__EXCERPTED DATA__:
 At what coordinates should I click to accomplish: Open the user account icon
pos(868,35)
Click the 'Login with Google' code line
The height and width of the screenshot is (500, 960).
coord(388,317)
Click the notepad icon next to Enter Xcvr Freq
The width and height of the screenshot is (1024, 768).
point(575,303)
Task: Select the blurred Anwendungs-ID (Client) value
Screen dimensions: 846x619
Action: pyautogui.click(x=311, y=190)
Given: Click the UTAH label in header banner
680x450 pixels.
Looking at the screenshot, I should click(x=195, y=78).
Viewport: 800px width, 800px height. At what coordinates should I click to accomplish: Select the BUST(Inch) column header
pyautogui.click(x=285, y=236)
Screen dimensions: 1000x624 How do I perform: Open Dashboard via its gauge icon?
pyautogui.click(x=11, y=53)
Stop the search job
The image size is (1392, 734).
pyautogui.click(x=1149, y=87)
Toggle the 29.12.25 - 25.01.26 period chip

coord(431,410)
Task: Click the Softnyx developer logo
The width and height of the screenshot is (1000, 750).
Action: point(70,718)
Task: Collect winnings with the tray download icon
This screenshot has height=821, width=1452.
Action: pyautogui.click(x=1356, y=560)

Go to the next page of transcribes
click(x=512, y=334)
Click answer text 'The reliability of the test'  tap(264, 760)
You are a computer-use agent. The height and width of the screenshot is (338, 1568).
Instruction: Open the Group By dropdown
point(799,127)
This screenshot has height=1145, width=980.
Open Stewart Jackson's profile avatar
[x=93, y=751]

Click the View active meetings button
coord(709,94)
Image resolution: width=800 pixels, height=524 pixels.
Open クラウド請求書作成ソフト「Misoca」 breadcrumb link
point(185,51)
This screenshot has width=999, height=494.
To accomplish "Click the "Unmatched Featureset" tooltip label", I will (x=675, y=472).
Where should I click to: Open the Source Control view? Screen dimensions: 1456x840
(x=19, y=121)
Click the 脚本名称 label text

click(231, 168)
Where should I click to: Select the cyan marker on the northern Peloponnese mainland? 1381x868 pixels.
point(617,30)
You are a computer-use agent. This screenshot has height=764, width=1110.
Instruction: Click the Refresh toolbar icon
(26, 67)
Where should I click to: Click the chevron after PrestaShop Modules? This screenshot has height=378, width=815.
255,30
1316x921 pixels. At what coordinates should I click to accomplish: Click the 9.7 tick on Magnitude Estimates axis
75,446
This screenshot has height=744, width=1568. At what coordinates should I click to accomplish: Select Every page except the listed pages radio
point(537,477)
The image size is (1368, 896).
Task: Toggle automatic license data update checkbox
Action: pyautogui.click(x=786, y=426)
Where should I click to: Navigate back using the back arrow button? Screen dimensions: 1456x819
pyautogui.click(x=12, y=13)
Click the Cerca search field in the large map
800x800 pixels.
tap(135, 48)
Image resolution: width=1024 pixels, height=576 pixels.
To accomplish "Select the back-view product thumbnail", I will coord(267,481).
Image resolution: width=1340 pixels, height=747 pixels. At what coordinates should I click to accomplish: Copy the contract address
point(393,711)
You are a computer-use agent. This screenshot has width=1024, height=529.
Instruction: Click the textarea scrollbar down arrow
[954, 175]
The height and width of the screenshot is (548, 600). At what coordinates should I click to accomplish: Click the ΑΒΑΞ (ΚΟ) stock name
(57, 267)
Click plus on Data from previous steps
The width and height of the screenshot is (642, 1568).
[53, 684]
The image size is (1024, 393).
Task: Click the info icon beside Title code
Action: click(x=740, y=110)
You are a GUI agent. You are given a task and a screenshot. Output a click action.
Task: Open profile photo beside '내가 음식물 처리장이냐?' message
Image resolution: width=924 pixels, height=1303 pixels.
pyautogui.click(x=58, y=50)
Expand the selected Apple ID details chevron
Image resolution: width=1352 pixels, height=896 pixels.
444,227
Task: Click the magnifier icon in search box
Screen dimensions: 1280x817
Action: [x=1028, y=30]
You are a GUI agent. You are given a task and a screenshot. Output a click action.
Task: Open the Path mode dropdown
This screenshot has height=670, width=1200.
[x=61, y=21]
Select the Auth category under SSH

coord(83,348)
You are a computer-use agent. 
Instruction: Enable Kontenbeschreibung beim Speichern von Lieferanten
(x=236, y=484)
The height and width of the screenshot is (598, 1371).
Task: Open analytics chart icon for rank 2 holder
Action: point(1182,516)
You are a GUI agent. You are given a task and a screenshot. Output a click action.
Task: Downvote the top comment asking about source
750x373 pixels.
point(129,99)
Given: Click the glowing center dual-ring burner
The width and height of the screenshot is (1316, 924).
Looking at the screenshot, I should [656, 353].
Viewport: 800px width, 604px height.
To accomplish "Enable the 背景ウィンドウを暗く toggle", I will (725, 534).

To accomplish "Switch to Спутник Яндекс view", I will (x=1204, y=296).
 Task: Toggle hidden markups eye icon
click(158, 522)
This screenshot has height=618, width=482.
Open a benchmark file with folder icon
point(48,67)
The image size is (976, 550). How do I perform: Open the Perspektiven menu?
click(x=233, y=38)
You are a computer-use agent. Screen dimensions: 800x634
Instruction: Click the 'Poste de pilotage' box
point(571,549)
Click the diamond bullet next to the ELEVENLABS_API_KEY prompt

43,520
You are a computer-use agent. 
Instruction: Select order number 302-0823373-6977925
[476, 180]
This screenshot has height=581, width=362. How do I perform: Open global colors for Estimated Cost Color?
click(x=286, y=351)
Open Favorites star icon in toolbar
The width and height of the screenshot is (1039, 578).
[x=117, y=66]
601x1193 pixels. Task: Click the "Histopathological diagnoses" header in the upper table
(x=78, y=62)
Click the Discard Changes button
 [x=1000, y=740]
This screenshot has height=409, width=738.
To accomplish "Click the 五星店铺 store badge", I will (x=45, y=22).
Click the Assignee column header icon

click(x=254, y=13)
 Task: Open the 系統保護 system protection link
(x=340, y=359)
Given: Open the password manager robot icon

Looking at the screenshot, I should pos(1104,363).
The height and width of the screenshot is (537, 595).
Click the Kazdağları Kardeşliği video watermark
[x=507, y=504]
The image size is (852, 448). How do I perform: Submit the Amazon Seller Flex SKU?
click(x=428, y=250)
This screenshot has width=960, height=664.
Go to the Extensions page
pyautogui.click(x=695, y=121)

__WHAT TO WORK ON__: Output every record above in full, exactly as it reads.

__TASK OUTPUT__:
 At what coordinates should I click to accomplish: Open the user account icon
pos(868,35)
Click the 'Login with Google' code line
The height and width of the screenshot is (500, 960).
coord(388,317)
Click the notepad icon next to Enter Xcvr Freq
The width and height of the screenshot is (1024, 768).
point(575,303)
Task: Select the blurred Anwendungs-ID (Client) value
Screen dimensions: 846x619
Action: pyautogui.click(x=311, y=190)
Given: Click the UTAH label in header banner
680x450 pixels.
Looking at the screenshot, I should click(x=195, y=78).
Viewport: 800px width, 800px height. At what coordinates should I click to accomplish: Select the BUST(Inch) column header
pyautogui.click(x=285, y=236)
Screen dimensions: 1000x624 How do I perform: Open Dashboard via its gauge icon?
pyautogui.click(x=11, y=53)
Stop the search job
The image size is (1392, 734).
pyautogui.click(x=1149, y=87)
Toggle the 29.12.25 - 25.01.26 period chip

coord(431,410)
Task: Click the Softnyx developer logo
The width and height of the screenshot is (1000, 750).
Action: point(70,718)
Task: Collect winnings with the tray download icon
This screenshot has height=821, width=1452.
Action: pyautogui.click(x=1356, y=560)

Go to the next page of transcribes
click(x=512, y=334)
Click answer text 'The reliability of the test'  tap(264, 760)
You are a computer-use agent. The height and width of the screenshot is (338, 1568).
Instruction: Open the Group By dropdown
point(799,127)
This screenshot has height=1145, width=980.
Open Stewart Jackson's profile avatar
[x=93, y=751]

Click the View active meetings button
coord(709,94)
Image resolution: width=800 pixels, height=524 pixels.
Open クラウド請求書作成ソフト「Misoca」 breadcrumb link
point(185,51)
This screenshot has width=999, height=494.
To accomplish "Click the "Unmatched Featureset" tooltip label", I will (x=675, y=472).
Where should I click to: Open the Source Control view? Screen dimensions: 1456x840
(x=19, y=121)
Click the 脚本名称 label text

click(231, 168)
Where should I click to: Select the cyan marker on the northern Peloponnese mainland? 1381x868 pixels.
point(617,30)
You are a computer-use agent. This screenshot has height=764, width=1110.
Instruction: Click the Refresh toolbar icon
(26, 67)
Where should I click to: Click the chevron after PrestaShop Modules? This screenshot has height=378, width=815.
255,30
1316x921 pixels. At what coordinates should I click to accomplish: Click the 9.7 tick on Magnitude Estimates axis
75,446
This screenshot has height=744, width=1568. At what coordinates should I click to accomplish: Select Every page except the listed pages radio
point(537,477)
The image size is (1368, 896).
Task: Toggle automatic license data update checkbox
Action: pyautogui.click(x=786, y=426)
Where should I click to: Navigate back using the back arrow button? Screen dimensions: 1456x819
pyautogui.click(x=12, y=13)
Click the Cerca search field in the large map
800x800 pixels.
tap(135, 48)
Image resolution: width=1024 pixels, height=576 pixels.
To accomplish "Select the back-view product thumbnail", I will coord(267,481).
Image resolution: width=1340 pixels, height=747 pixels. At what coordinates should I click to accomplish: Copy the contract address
point(393,711)
You are a computer-use agent. This screenshot has width=1024, height=529.
Instruction: Click the textarea scrollbar down arrow
[954, 175]
The height and width of the screenshot is (548, 600). At what coordinates should I click to accomplish: Click the ΑΒΑΞ (ΚΟ) stock name
(57, 267)
Click plus on Data from previous steps
The width and height of the screenshot is (642, 1568).
[53, 684]
The image size is (1024, 393).
Task: Click the info icon beside Title code
Action: click(x=740, y=110)
You are a GUI agent. You are given a task and a screenshot. Output a click action.
Task: Open profile photo beside '내가 음식물 처리장이냐?' message
Image resolution: width=924 pixels, height=1303 pixels.
pyautogui.click(x=58, y=50)
Expand the selected Apple ID details chevron
Image resolution: width=1352 pixels, height=896 pixels.
444,227
Task: Click the magnifier icon in search box
Screen dimensions: 1280x817
Action: [x=1028, y=30]
You are a GUI agent. You are given a task and a screenshot. Output a click action.
Task: Open the Path mode dropdown
This screenshot has height=670, width=1200.
[x=61, y=21]
Select the Auth category under SSH

coord(83,348)
You are a computer-use agent. 
Instruction: Enable Kontenbeschreibung beim Speichern von Lieferanten
(x=236, y=484)
The height and width of the screenshot is (598, 1371).
Task: Open analytics chart icon for rank 2 holder
Action: point(1182,516)
You are a GUI agent. You are given a task and a screenshot. Output a click action.
Task: Downvote the top comment asking about source
750x373 pixels.
point(129,99)
Given: Click the glowing center dual-ring burner
The width and height of the screenshot is (1316, 924).
Looking at the screenshot, I should [656, 353].
Viewport: 800px width, 604px height.
To accomplish "Enable the 背景ウィンドウを暗く toggle", I will (725, 534).

To accomplish "Switch to Спутник Яндекс view", I will (x=1204, y=296).
 Task: Toggle hidden markups eye icon
click(158, 522)
This screenshot has height=618, width=482.
Open a benchmark file with folder icon
point(48,67)
The image size is (976, 550). How do I perform: Open the Perspektiven menu?
click(x=233, y=38)
You are a computer-use agent. Screen dimensions: 800x634
Instruction: Click the 'Poste de pilotage' box
point(571,549)
Click the diamond bullet next to the ELEVENLABS_API_KEY prompt

43,520
You are a computer-use agent. 
Instruction: Select order number 302-0823373-6977925
[476, 180]
This screenshot has height=581, width=362. How do I perform: Open global colors for Estimated Cost Color?
click(x=286, y=351)
Open Favorites star icon in toolbar
The width and height of the screenshot is (1039, 578).
[x=117, y=66]
601x1193 pixels. Task: Click the "Histopathological diagnoses" header in the upper table
(x=78, y=62)
Click the Discard Changes button
 [x=1000, y=740]
This screenshot has height=409, width=738.
To accomplish "Click the 五星店铺 store badge", I will (x=45, y=22).
Click the Assignee column header icon

click(x=254, y=13)
 Task: Open the 系統保護 system protection link
(x=340, y=359)
Given: Open the password manager robot icon

Looking at the screenshot, I should pos(1104,363).
The height and width of the screenshot is (537, 595).
Click the Kazdağları Kardeşliği video watermark
[x=507, y=504]
The image size is (852, 448). How do I perform: Submit the Amazon Seller Flex SKU?
click(x=428, y=250)
This screenshot has width=960, height=664.
Go to the Extensions page
pyautogui.click(x=695, y=121)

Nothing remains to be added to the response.